Strengthening international ocean research and data

5.17The Commission proposes the following actions:

Minister’s Explanatory Memorandum of 22 November 2016

5.18The Minister sets out the Government’s position in the following terms:

“The Government agrees with the assessment in the Joint Communication of the importance of the oceans and the need to ensure that they are managed in a way that delivers prosperity, while preserving the vital role they play in regulating climate and providing a sustainable food source. The Government also recognises the future opportunities associated with blue growth. The UK, together with its Overseas Territories and the British Crown Dependencies exercise jurisdiction over a large maritime space. The UK is a major maritime power with significant interests in all aspects of ocean governance.

“Overall, the Government is supportive of the priority areas and policy recommendations set out in the Joint Communication. These are areas in which the EU and its Member States are already active, and the government is supportive of greater co-operation and co-ordination across the regional and international bodies responsible for the regulation of activities taking place in the oceans.

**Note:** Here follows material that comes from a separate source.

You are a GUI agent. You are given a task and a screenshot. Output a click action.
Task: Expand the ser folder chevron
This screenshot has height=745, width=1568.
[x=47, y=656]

The Government is also supportive of capacity building to support better ocean governance, including addressing maritime security and sustainable blue economies across the globe. We recognise that the EU has significant experience in developing marine based management tools, such as the Integrated Maritime Policy, Marine Spatial Planning Directive, the Marine Strategy Framework Directive and the Common Fisheries Policy that could provide a firm basis for the sharing of experience.

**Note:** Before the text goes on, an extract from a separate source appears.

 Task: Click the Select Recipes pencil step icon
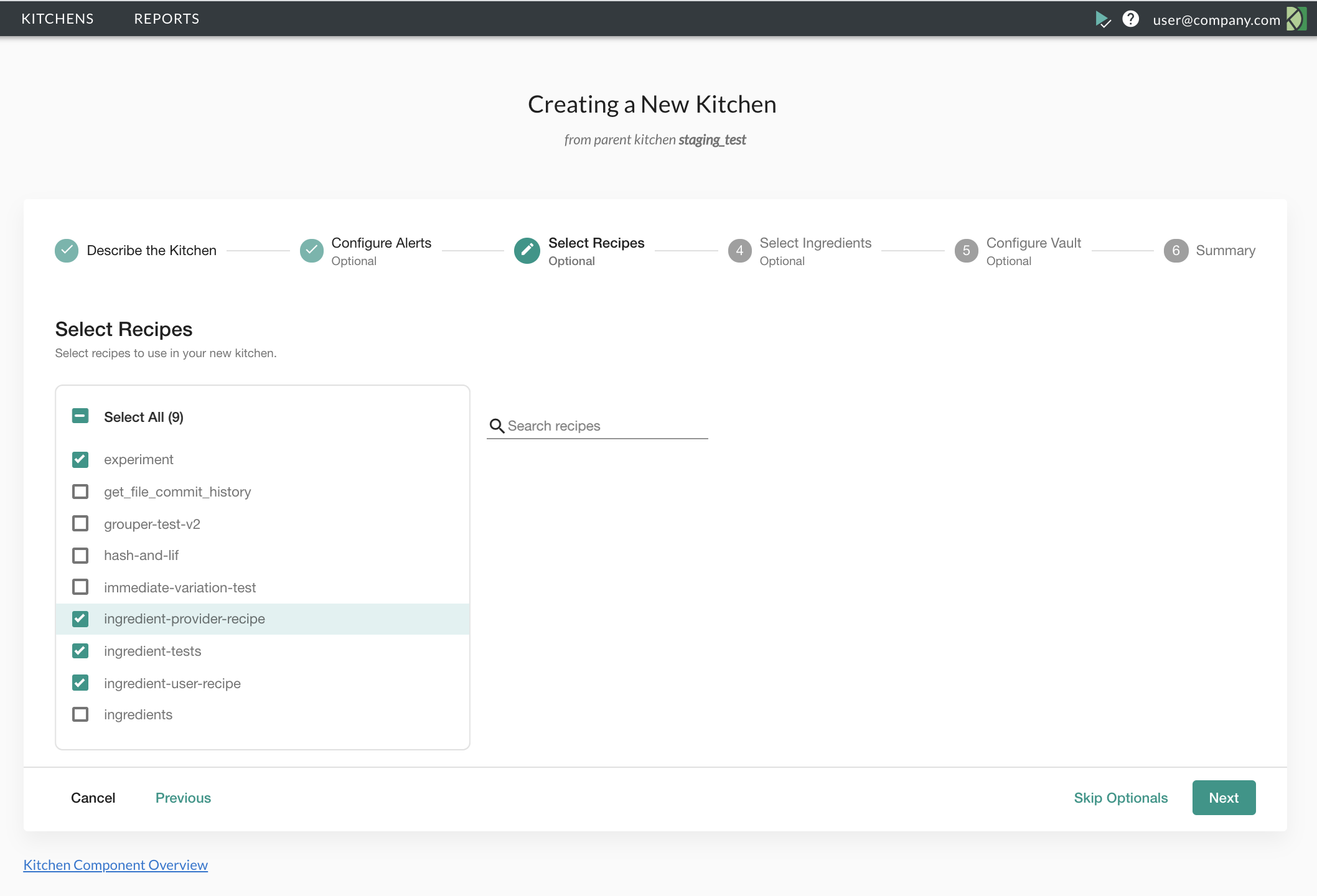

“The recommendations in the Joint Communication are relatively high level. As the detailed proposals are developed to implement these recommendations, the proper division of competencies between the EU and its Member States must be respected. It is also important that if the Commission looks to develop EU recommendations for action or guidance on matters that are under consideration at an international organisation, it does not, in doing so, undermine those broader international efforts.”

5.19The Minister expresses concern about the recommendation that, by 2018, “the Commission will produce guidance on the exploration and exploitation of natural resources on the seabed in areas under national jurisdiction, to assist coastal Member States to respect their duty under UNCLOS to protect and preserve the marine environment”.

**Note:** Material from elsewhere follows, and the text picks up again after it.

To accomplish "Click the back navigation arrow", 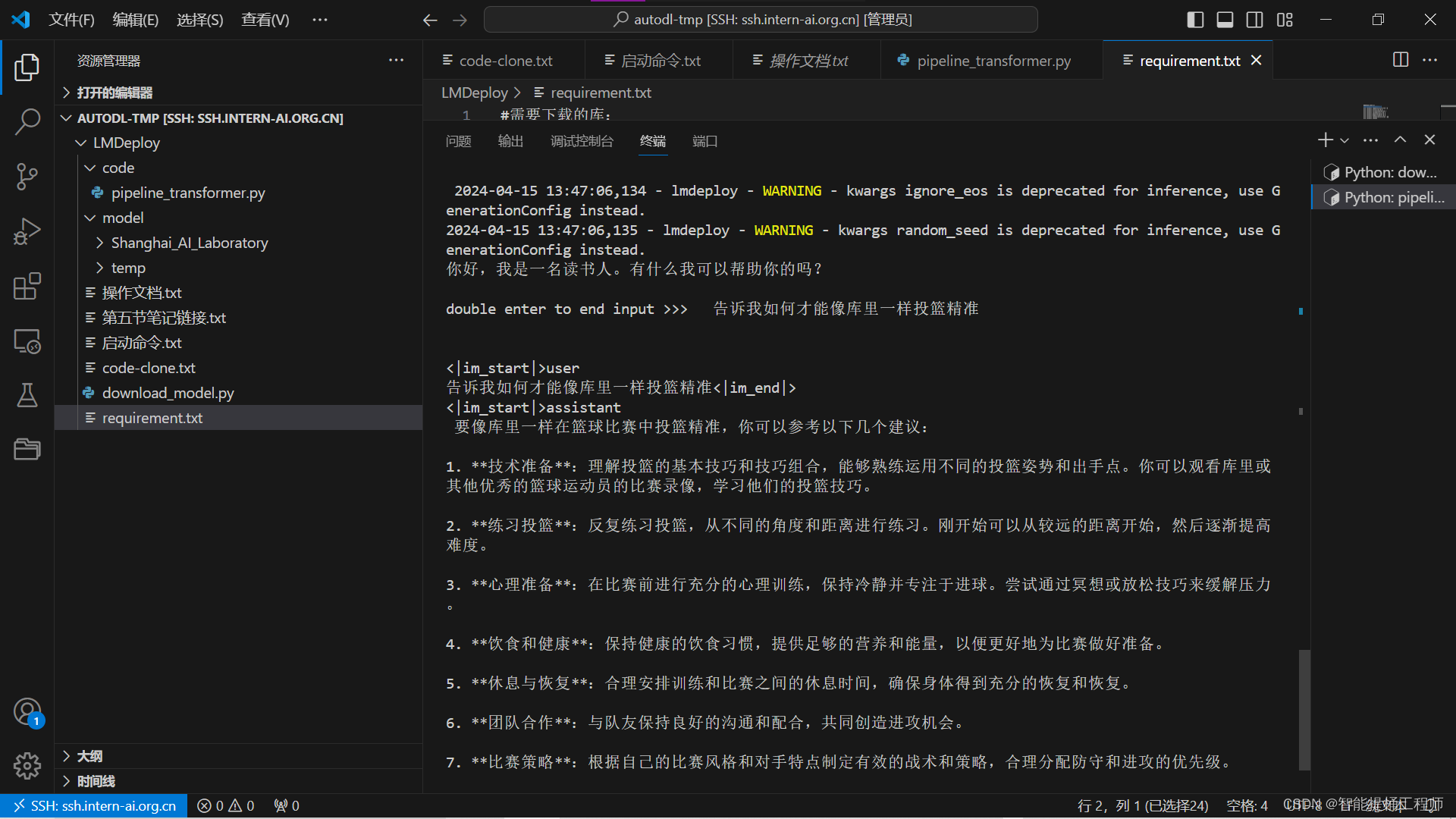I will coord(429,20).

5.20Explaining the Government’s concern, the Minister says:

“This recommendation appears under ‘Action 1: Filling the gaps in the international ocean governance framework’ and the Government understands this to be directed at the concern expressed in the Joint Communication that the International Seabed Authority (ISA) has yet to develop its regulations for deep seabed mining.

“The ISA published the first draft of its deep sea mining regulations in July 2016 and the Government understands that draft environmental regulations are likely to follow in advance of the ISA’s next annual meeting in August 2017. Given that, under UNCLOS, national legislation governing deep seabed mining must be no less effective than that adopted by the ISA, the Government is not currently convinced of the need for such guidance to be developed by the Commission at this stage. We are not aware that any Member State is currently looking to develop a deep sea mining industry within areas under national jurisdiction at this time, therefore there would appear to be little need for such guidance to be prepared by 2018. A number of Member States, including the UK, are already actively engaged in the work of the ISA and in the drafting of its deep sea mining regulations. The Government will seek further clarification of this recommendation from the Commission before Council Conclusions are adopted.”

5.21Finally, the Minister informs the Committee that draft Council Conclusions on the Joint Communication are likely to be tabled at the Friends of the Presidency Group on Integrated Maritime Policy, which is a Council working group, early in the New Year.

Previous Committee Reports


7 “International Ocean Governance: An agenda for the future of our oceans”, Joint Communication from the Commission and the High Representative of the Union for Foreign Affairs and Security Policy.